1996年の花巻です。初めて花巻を訪れたときの写真です。レンタサイクルを借りて、いろいろと散策しました。

 旅先で、自転車で走った気持ちよさってありません。夏でしたが、都心に比べれば岩手の夏はすがすがしかった。湿度が無いわけでわないのですが、自転車で駆け抜けるには問題ありません。借りた自転車は、軽快車、いわゆるママチャリでしたが、楽しかった。

 一日目は、歩いて回っていたのですが、さすが限界があり、二日目に、自転車を借りて、高村光太郎の高村山荘や、銀河鉄道のモチーフともいわれる陸橋まで行ったりしました。今調べたら、日が暮れるまでいろいろと散策して、6,70kmは、走っていたようです。

 それから、車を買い、折りたたみ自転車も買いましたが、自転車を旅先で乗ることは一度だけ。一つは、買った自転車の走り心地があまり良くないのと、自動車の所まで戻らなければ行けないもどかしさが有ったのかもしれません。
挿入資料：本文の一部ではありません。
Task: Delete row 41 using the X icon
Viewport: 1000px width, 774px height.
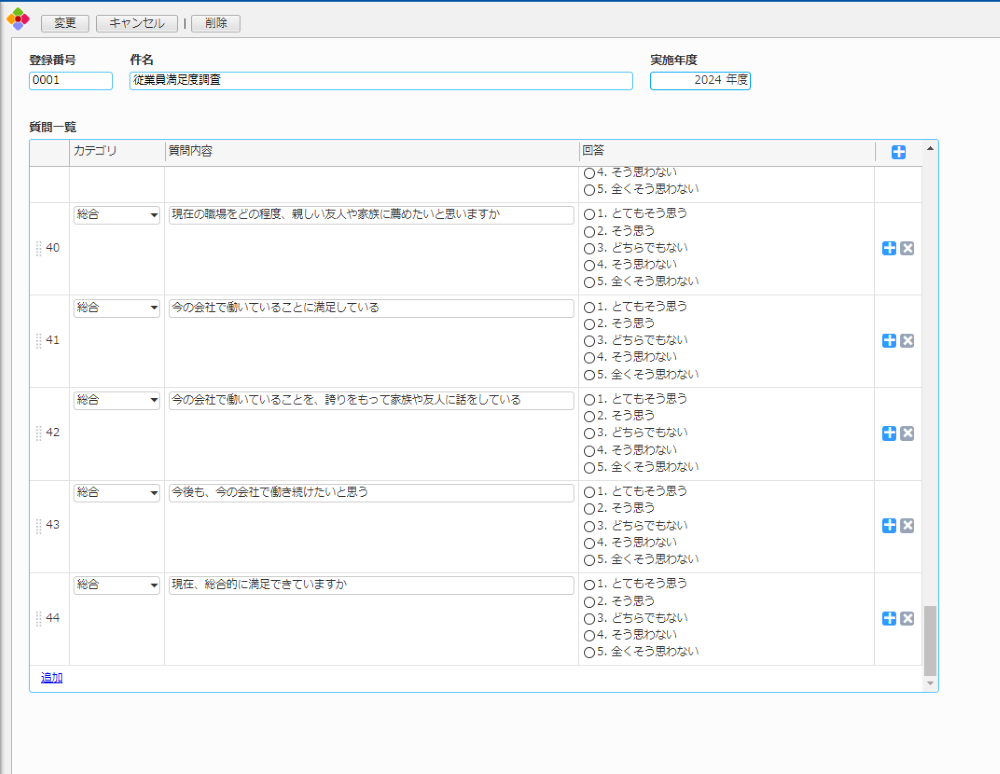Action: (x=907, y=341)
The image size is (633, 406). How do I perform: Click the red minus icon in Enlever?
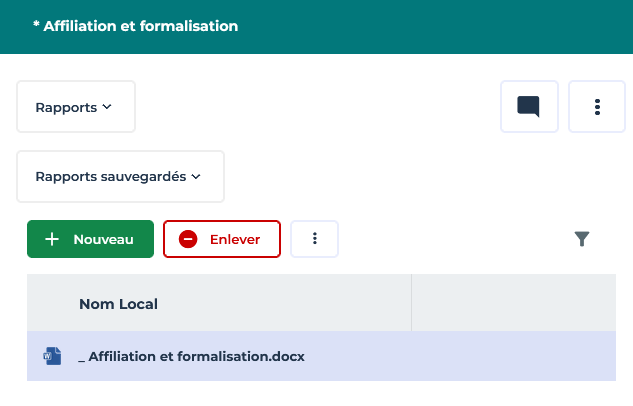pos(188,239)
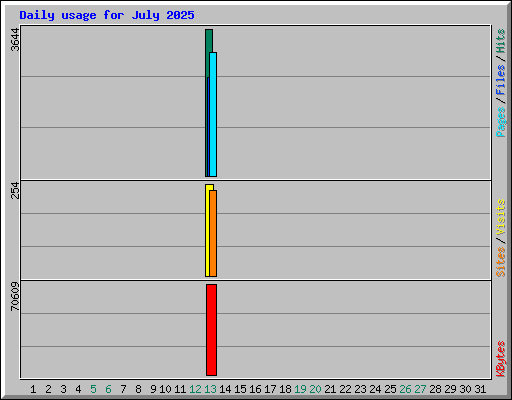This screenshot has height=400, width=512.
Task: Click the red KBytes legend label
Action: tap(501, 359)
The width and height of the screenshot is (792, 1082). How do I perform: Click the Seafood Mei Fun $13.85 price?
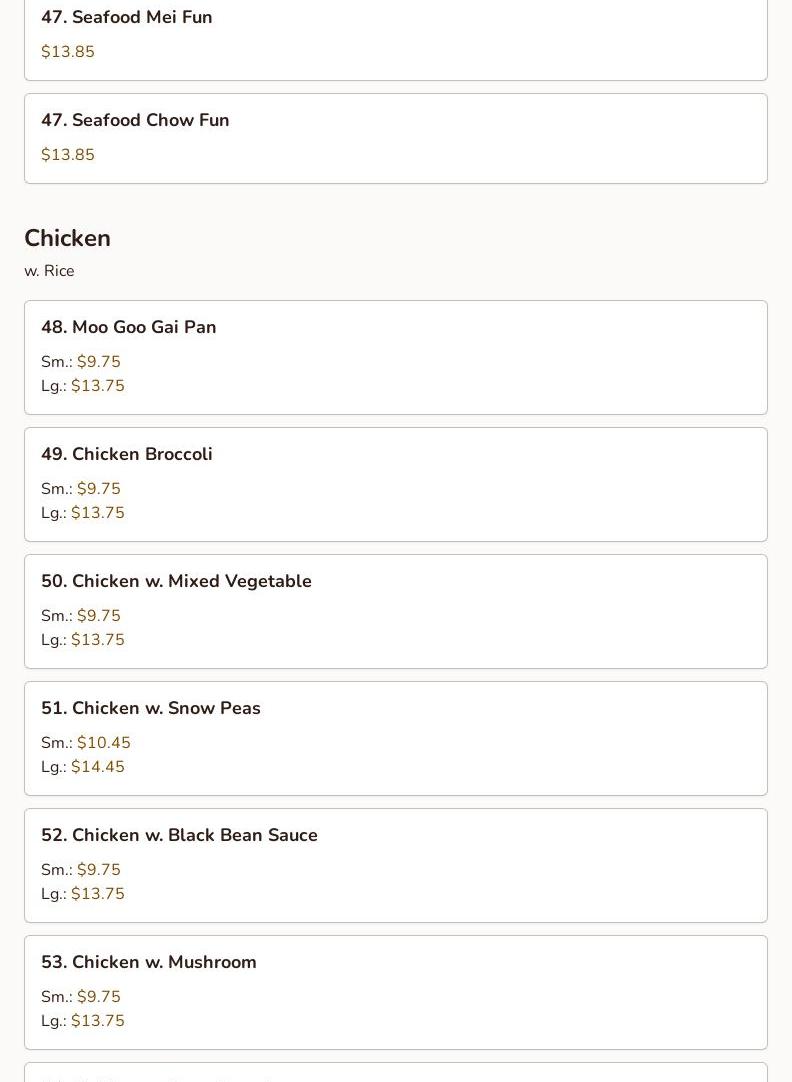coord(68,52)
 それから、ちょうど14年経った(正確には14年と4日前)今日、2010年8月6日、自転車に乗るために花巻にきました。電車や自動車ではちょくちょく来ているのですが、サイクリングが目的なのはこれが初めてで、初輪行でもあります。新花巻駅です。昔より降りる人は増えたようですが、改札が混む感じはありません。新花巻駅のショップはかなり充実してきたと思います。駅の外には、昔からある、お土産屋&レストランの銀河プラザ”山猫軒(やまねこけん)駅前店”があるだけです。まずは、宮澤賢治記念館に向かいます。宮澤賢治記念館は丘の上にあるので、いきなり坂道です。準備運動も出来ていないままの坂は、やっぱり坂は大変です。
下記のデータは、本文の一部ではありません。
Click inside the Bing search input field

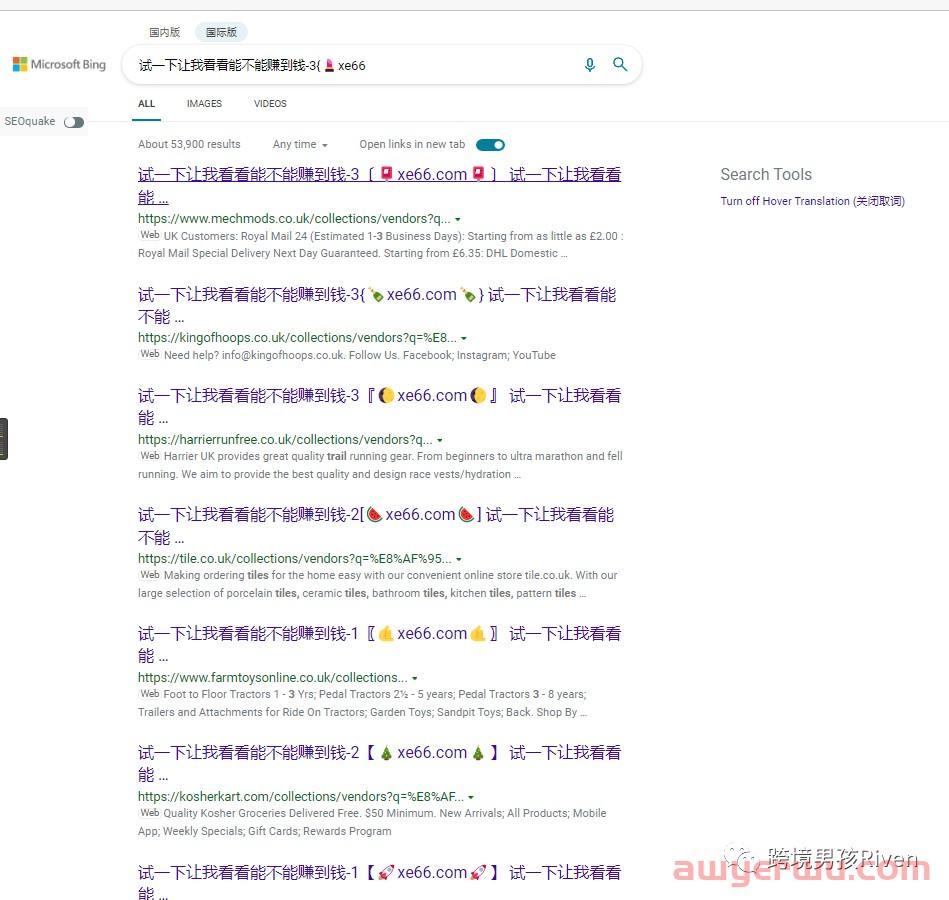pyautogui.click(x=350, y=65)
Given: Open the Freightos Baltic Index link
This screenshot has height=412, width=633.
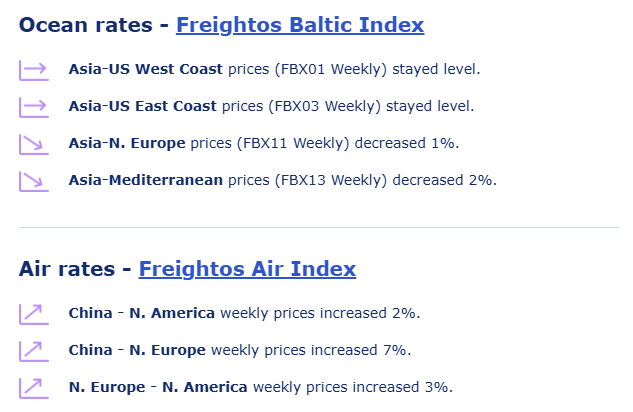Looking at the screenshot, I should (300, 25).
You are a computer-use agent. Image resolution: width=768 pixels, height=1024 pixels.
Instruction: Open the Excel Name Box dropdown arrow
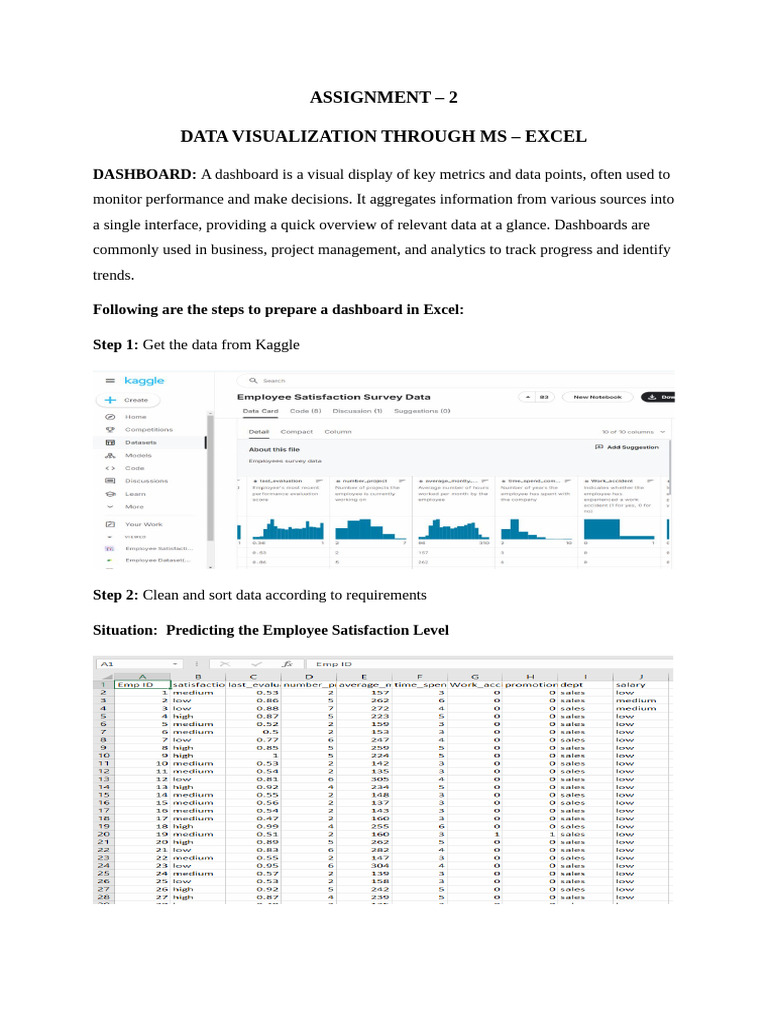coord(175,664)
 宮澤賢治記念館の近くに、胡四王神社があります。坂を登って汗だくになったので、涼むことも兼ねて寄り道です。この神社は、坂上田村麻呂が東夷東征の際、戦勝を祈願し、兜と薬師如来を奉納したことに始まるそうです。また、宮澤賢治記念館のある丘陵には、実は散歩道があり、心地がいいのです。だいぶ前に来たときは、休憩用のベンチでお昼寝しました。あまり人が来ないのでほんとのんびりできるところです。

 軽く散策した程度では汗が引くこともなく、汗だくのまま宮澤賢治に入りました。
 記念館というだけ会って、宮澤賢治関連の展示がたくさんあります。物語や年譜は当然で、物語によく出てくるいろいろな石や天文の説明もあり、宮澤賢治が傾倒した仏教の話など、宮澤賢治の世界に踏み込みたい人にはとっておきの場所です。
 この記念館からポランの広場を通っておりていったところに、宮澤賢治に関する作品や研究論文が公開されている宮沢賢治イーハトーブ館があります。

 宮澤賢治記念館の近くの宮澤賢治童話村です。広大な広場があり、その周りに賢治の学校や散策用の小径等が設けられています。賢治の学校の方は、入場料が入りますがそれ以外は、無料です。
 賢治の学校は、草むらの巨大ジオラマや、宇宙をイメージした空間などを通りぬけたりして、アトラクションの楽しさも持っています。散策用の小径は、整備されていて歩きやすく、村内の山野草園は、森の草木が一度に見ることができます。

 宮守にある”銀河鉄道の夜”のモチーフと言われるめがね橋です。ここを、蒸気機関車が走ると絵になりますね。いまでこそ蒸気機関車はレトロですが、当時は一番のハイテクだったはず、そのまま、空に飛んでいてしまってもおかしくない風景です。
 写真をとろうとしてしばらく待ってみましたが、列車は走って来ませんでした。夜は、ライトアップされてるそうです。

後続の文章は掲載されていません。